Write out each line from the data below that includes the word "Bajo".

Records from a collection:
>>>

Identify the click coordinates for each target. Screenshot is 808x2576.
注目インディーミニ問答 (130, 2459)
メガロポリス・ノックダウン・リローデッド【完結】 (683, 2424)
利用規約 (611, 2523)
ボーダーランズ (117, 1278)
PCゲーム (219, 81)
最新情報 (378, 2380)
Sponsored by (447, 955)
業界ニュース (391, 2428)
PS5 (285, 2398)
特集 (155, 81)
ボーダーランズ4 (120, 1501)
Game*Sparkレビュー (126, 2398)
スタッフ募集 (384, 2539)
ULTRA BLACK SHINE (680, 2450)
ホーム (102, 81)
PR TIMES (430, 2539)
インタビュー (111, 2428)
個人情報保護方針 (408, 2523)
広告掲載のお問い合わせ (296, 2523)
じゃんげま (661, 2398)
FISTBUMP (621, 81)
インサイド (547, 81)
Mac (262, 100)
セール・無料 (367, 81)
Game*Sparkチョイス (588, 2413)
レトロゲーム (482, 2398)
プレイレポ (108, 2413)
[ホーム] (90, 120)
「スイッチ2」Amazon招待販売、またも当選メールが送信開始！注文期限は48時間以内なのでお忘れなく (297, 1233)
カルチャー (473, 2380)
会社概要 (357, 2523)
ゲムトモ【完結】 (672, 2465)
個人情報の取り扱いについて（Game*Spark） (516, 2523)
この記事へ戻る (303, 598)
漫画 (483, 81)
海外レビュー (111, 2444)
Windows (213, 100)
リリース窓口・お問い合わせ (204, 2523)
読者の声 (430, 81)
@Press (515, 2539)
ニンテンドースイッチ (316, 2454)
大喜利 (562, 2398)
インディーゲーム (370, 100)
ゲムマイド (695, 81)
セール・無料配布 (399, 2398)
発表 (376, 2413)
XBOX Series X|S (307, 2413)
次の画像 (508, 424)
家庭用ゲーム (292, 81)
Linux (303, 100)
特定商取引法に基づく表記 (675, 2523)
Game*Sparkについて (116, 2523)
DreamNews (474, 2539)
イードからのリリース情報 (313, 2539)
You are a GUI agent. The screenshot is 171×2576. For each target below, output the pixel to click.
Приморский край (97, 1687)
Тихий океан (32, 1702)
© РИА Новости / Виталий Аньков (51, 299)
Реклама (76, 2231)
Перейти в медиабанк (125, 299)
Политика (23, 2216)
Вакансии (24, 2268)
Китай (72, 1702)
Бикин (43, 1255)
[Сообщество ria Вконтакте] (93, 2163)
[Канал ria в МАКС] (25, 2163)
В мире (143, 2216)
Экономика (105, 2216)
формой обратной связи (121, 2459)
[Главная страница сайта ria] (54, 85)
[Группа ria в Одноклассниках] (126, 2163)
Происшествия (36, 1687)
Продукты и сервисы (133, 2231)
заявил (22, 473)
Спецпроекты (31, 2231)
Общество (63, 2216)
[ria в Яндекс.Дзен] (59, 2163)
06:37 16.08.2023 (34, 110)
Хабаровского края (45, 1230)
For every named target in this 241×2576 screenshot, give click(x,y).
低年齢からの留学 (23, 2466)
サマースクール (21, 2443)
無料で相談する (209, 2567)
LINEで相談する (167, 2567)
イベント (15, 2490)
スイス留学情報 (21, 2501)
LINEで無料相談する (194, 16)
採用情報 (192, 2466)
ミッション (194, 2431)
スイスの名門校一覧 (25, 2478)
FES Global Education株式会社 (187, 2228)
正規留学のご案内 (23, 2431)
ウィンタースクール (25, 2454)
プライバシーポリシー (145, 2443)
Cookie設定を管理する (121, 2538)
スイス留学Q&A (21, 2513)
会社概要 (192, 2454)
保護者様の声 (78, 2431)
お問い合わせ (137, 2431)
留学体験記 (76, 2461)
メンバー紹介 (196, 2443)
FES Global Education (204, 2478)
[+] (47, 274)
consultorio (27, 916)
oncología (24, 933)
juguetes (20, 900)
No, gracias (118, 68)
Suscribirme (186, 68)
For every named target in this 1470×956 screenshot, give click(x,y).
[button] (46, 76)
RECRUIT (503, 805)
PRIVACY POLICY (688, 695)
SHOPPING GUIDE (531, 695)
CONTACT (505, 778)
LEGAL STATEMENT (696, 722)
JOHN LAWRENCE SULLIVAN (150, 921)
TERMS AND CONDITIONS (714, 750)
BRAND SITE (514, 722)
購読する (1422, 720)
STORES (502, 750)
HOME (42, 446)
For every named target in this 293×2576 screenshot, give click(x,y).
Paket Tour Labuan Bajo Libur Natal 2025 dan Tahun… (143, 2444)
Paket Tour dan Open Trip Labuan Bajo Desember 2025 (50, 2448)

<<<

*TASK ANSWER*
Paket Tour Labuan Bajo Libur Natal 2025 dan Tahun… (143, 2444)
Paket Tour dan Open Trip Labuan Bajo Desember 2025 (50, 2448)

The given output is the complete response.